Task requirements: Give every keyword listed for the MR-VSM paper in the text below.
* start Text *
Title :
MR-VSM: Map Reduce based vector Space Model for user profiling-an empirical study on News data
Author :
Anjali Gautam;Punam Bedi
Author_Institution :
Department of Computer Science, University of Delhi, India
Abstract :
Velocity of data generation has increased over a period of decade which is expected to further increase exponentially with the passage of time. To mine the useful nuggets of information, satisfying a large community of users it is preferred to capture the interest of the user, i.e., to create a user profile, and then filter the content according to his taste. A user may traverse through a large number of documents, requiring a user profiling technique to support the scalability of growing number of documents. This paper proposes a novel technique of user profiling - Map Reduce based Vector Space Model (MR-VSM). MR-VSM is a technique for user profiling where the user interacts with data rich in text and volume. MR-VSM implements traditional VSM to use Map Reduce, a parallel programming paradigm to increase the computational efficiency and support scalability of documents. It works by parallelizing the task of creating a term-document class of VSM by using TF-IDF to create term vector. For experimental study this paper makes use of the News dataset which is rich in text and volume and is collected from the web using RSS feeds. The proposed system creates user profile by taking into consideration the News item read by the user and creating a term vector for each news item read. Resulting user profile is set of Top-n terms. To test the computational efficiency and scalability of MR-VSM for growing number of news items read by user, MR-VSM is made to run on a cluster of Hadoop for 12,000, 24,000 and 48000 news items. VSM is also run for 1,500 news items to show the computational efficiency of the proposed approach. It is observed that for MR-VSM computational time for user profiling and scalability of news item read by the user are improved with the increase in the number of nodes in a Hadoop cluster.
Keywords :
"Scalability","Feeds","Computational efficiency","Computational modeling","Filtering","Informatics","Databases"
Conference_Titel :
Advances in Computing, Communications and Informatics (ICACCI), 2015 International Conference on
Print_ISBN :
978-1-4799-8790-0
DOI :
10.1109/ICACCI.2015.7275635
* end Text *
* start Provided data *
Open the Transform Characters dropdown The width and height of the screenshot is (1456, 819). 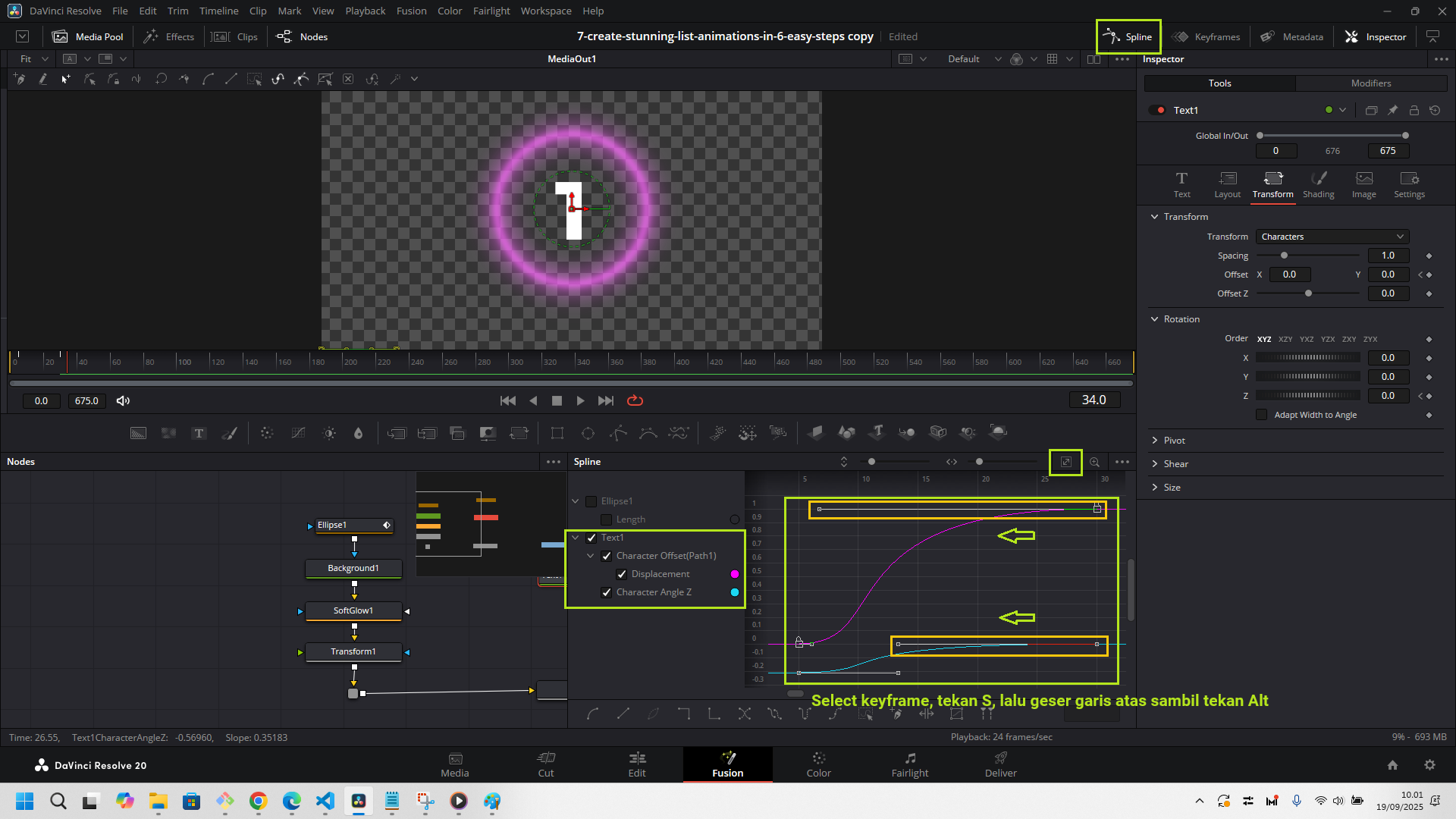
* end Provided data *
Complete output: Scalability, Feeds, Computational efficiency, Computational modeling, Filtering, Informatics, Databases